# drm-kmod



## In_over_my_head (Sep 3, 2019)

Hello, 

Apologies if this is a bit vague and if it has been asked about before.  I have for a number of weeks been attempting to install FreeBSD 12.0, after a lot of frustration I have got it to boot on an old (~7yr old) laptop of mine.  I have got to the point where I am attempting to install KDE5 but before that I have tried to see if startx works first, it doesn't.  

I have an odd dual AMD graphics set-up (a Radeon HD 6400M/7400M with an APU whose model I don't remember) so I tried to install the drm-kmod package as the xorg var log file didn't seem to be able to find a usable driver, but when I do I get:

[1/3] Extracting gpu-firmware-kmod-g20190620: 0%
[1/3] pkg: Fail to create /boot/modules:No such file or directory
[1/3] Extracting gpu-firmware-kmod-g20190620: 100%

Having found this problem yesterday, I wiped the drive, reinstalled FreeBSD again and before rebooting the system, I created this directory in case it was some odd permissions issue, but I get the same message.

If anyone more competent than me (i.e. everyone) has an idea how I could fix this I would be grateful.

Thank you


----------



## Shadow53 (Sep 4, 2019)

This looks somewhat similar to an issue I had previously with a Root-on-ZFS setup where there was a separate bootpool that failed to load every boot. Running 
	
	



```
zpool import bootpool
```
 (the pool might be named something different, 
	
	



```
zpool import -a
```
 should help if that first command fails) should cause the folders under /boot to show up correctly.

For me, this happened because I configured the installer to use the 
	
	



```
MBR (BIOS)
```
 partition scheme. Reinstalling and using 
	
	



```
GPT (BIOS)
```
 caused the issue to go away.


----------



## Alain De Vos (Sep 4, 2019)

mkdir /boot/modules


----------



## Shadow53 (Sep 5, 2019)

Alain De Vos said:


> mkdir /boot/modules



I wouldn't.
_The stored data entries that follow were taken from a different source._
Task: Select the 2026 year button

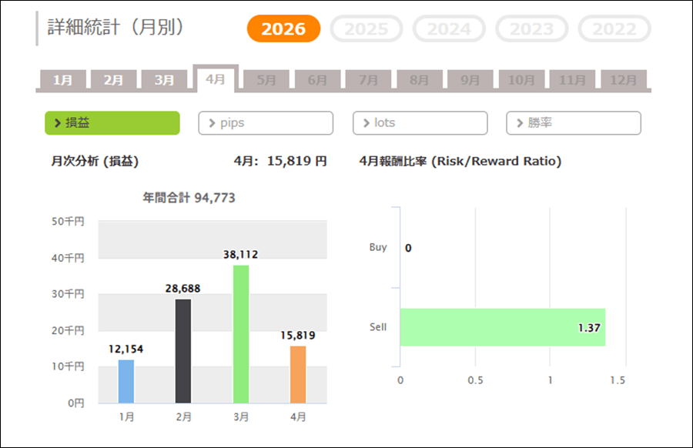Action: point(283,29)
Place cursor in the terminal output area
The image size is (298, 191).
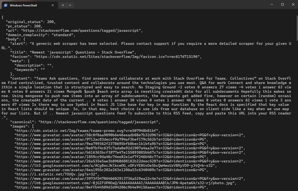click(149, 95)
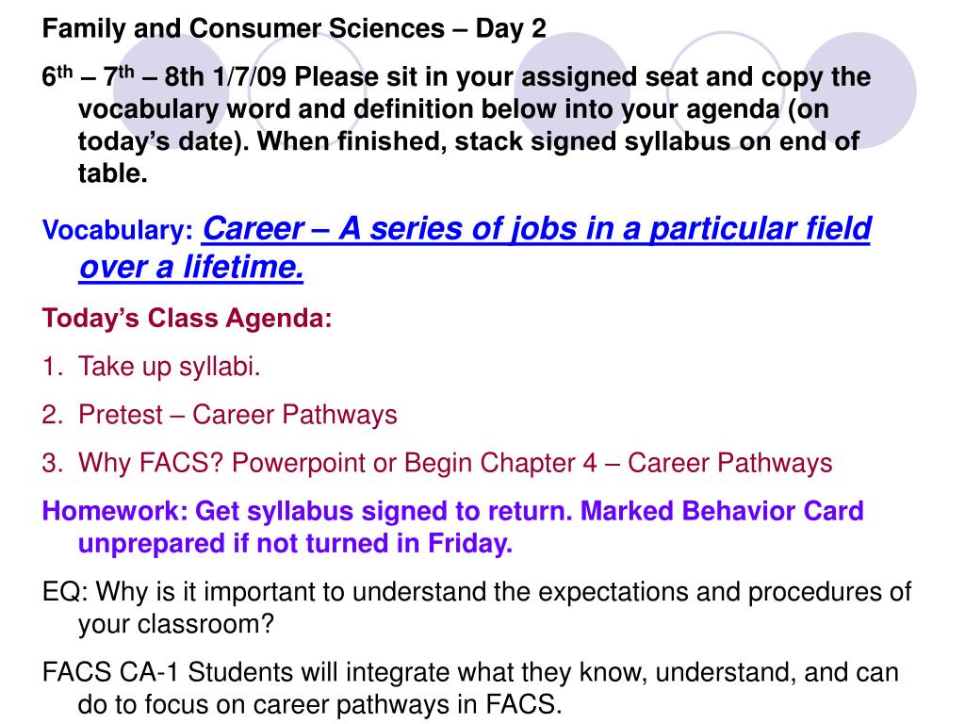Select agenda item 'Take up syllabi.'
The image size is (965, 724).
170,367
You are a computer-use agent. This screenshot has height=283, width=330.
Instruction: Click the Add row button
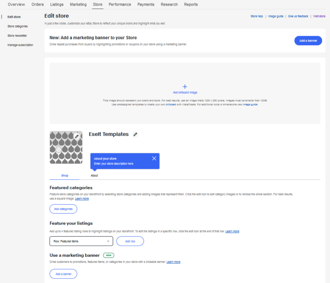click(x=130, y=241)
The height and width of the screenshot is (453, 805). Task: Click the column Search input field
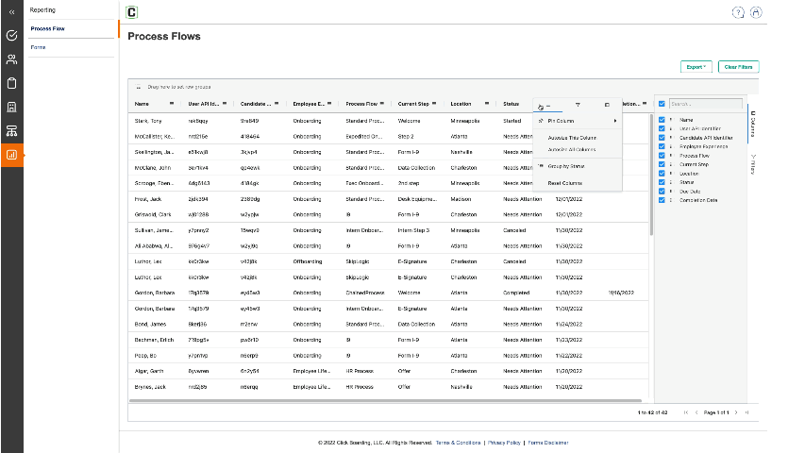pyautogui.click(x=705, y=103)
This seems symptomatic of a larger issue that needs to be fixed, such as the one I mentioned previously.


----------



## In_over_my_head (Sep 28, 2019)

My apologies for the late reply.

Thank you very much for your replies.  I have tried the mkdir option, I used a bit of a blunt force method of wiping the drive via a SATA/USB converter in Linux Mint (dd if of) and after reinstalling via the wizard.  I then manually made the /boot/modules dir but I still get the same pkg: Fail to create /boot/modules:No such file or directory error message.
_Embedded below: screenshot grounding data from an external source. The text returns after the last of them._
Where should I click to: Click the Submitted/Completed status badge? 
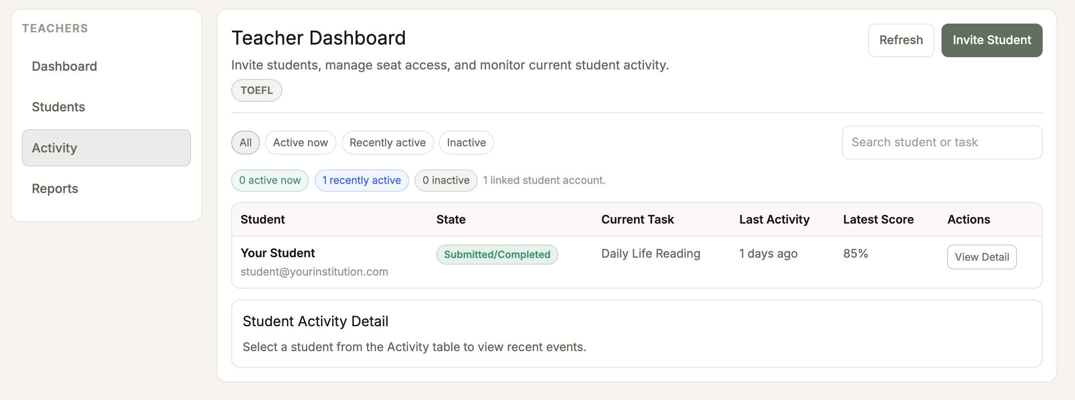(x=497, y=254)
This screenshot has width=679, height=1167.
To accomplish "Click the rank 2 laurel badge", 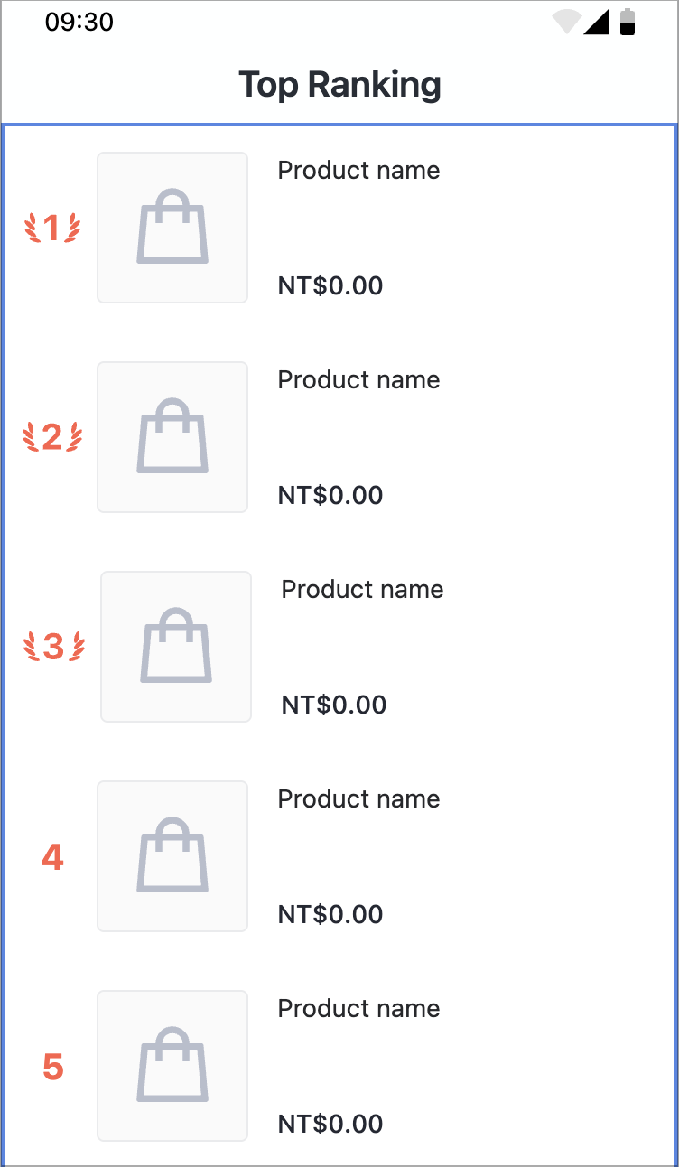I will coord(52,437).
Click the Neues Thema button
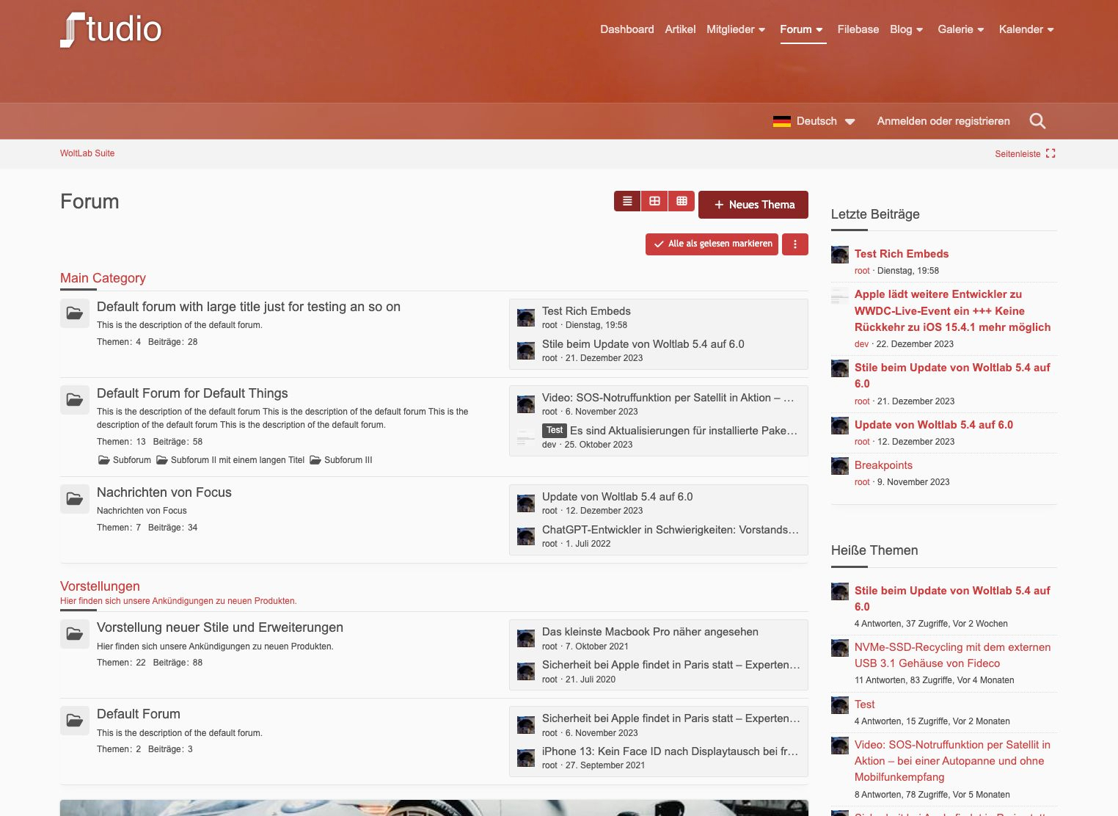The width and height of the screenshot is (1118, 816). point(753,205)
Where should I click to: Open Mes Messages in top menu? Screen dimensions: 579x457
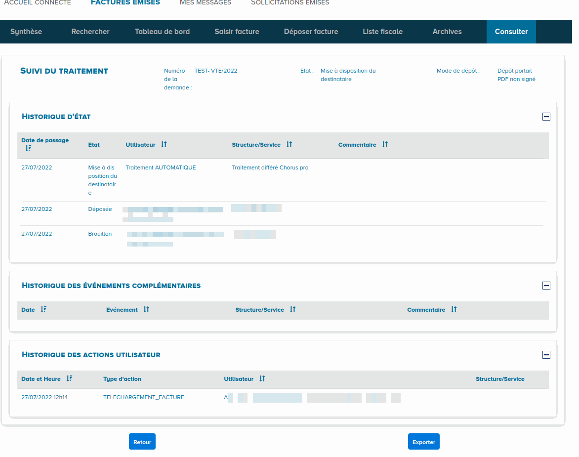206,3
After trying the zpool import -a (well, I followed the on-screen instructions and used option -f instead) I rebooted and tried installing the drm-kmod package again, but I get the same error message.

The problem with the GPT(BIOS) install is that my system doesn't recognise it.  I spent weeks (yes, I am that much of a noob) coming to the conclusion that is was a GPT/MBR issue (even though my motherboard supports UEFI, if enabled).  So, after installation I end up with a message along the lines of (please install bootable media or device), this is what I have resorted to the MBR(BIOS) option.

Thanks again for your suggestions, if you have anymore I'd be grateful


----------



## George (Sep 30, 2019)

Super old graphics cards are not supported by drm-kmod (but by drm-legacy-kmod).

This article says you need "AMD Radeon HD7000 AMD GPU or newer".






						Drm Kmod Primer
					

Getting Started With drm-kmod



					freebsddesktop.github.io
				






> I have an odd dual AMD graphics set-up


Its odd that your dual card is both older and newer than Version 7000. You might want to consult the mailing list on this one.


----------



## sidetone (Sep 30, 2019)

You got that error, because to build that, you need to build kernel sources first. Then build that driver for your console and basic part of the driver.

Then, for your xorg, you would just install an additional x11-drivers/xf86-video-ati.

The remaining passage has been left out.